Gabon : Mborantsouo au cœur d’une enquête en France pour blanchiment en bande organisée

Marie-Madeleine Mborantsuo
Marie-Madeleine Mborantsuo

Paris (Africapostnews) – La puissante présidente de la Cour constitutionnelle gabonaise, Marie-Madeleine Mborantsouo, est au centre d’une enquête en France conduite par deux juges du parquet national financier pour des soupçons de blanchiment d’argent.
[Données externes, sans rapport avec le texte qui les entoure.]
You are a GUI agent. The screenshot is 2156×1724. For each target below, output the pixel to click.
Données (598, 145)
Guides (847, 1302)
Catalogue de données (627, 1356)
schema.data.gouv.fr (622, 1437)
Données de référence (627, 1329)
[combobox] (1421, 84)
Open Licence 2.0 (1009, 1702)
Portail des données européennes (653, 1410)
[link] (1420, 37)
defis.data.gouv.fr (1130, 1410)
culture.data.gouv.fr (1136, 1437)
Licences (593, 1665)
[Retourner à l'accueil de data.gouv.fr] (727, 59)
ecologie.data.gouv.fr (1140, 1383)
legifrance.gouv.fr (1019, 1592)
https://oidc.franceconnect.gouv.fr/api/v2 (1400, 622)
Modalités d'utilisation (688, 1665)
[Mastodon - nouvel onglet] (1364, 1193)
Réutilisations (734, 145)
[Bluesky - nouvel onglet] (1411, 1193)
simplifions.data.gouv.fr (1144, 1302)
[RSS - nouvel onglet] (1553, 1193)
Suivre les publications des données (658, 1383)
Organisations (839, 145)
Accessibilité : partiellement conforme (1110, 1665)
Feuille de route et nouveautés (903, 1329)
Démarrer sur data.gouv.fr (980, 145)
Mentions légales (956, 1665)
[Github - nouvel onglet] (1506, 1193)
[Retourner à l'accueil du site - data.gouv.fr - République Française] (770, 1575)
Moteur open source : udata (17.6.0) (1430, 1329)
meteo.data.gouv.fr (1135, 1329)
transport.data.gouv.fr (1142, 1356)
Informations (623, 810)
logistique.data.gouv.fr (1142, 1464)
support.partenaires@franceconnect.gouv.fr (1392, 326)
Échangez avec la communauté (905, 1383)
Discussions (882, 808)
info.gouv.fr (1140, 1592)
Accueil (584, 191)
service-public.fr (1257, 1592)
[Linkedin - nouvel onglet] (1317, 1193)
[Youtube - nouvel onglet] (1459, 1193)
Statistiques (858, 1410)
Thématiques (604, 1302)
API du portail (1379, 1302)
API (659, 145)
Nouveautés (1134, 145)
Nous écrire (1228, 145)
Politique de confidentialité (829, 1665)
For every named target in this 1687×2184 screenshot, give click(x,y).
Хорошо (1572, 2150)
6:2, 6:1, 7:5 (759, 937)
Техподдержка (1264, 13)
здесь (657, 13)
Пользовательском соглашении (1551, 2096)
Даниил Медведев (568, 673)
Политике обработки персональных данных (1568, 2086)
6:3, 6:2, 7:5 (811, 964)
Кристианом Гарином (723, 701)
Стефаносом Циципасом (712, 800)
L’enquête sur l’origine des fonds qui a permis à Marie-Madeleine Mbourantsouo de se constituer un important patrimoine en France se poursuit. En 2014, Tracfin, plusieurs banques françaises alertent Tracfin, la cellule de renseignement financier de Bercy, de mouvements suspects en lien avec Marie-Madeleine Mborantsouo. Tracfin constate que d’importants retraits et dépôts en espèces sont effectués à partir de comptes au Canada, au Liban, au Luxembourg et à Monaco, supposés appartenir à Marie-Madeleine Mborantsuo.

En décembre 2017, Marie-Madeleine Mborantsuo a été interrogée par l’Office central de répression de la grande criminalité financière, un département de la police nationale française, qui depuis 2014, enquêtent sur son patrimoine financier en France. Selon la presse française, le parquet financier s’intéresse également au patrimoine immobilier de la magistrate, propriétaire d’appartements en France, en Afrique du Sud et aux États-Unis. Une saisie de 100 000 euros en espèces aurait été effectuée dans ses appartements à Versailles.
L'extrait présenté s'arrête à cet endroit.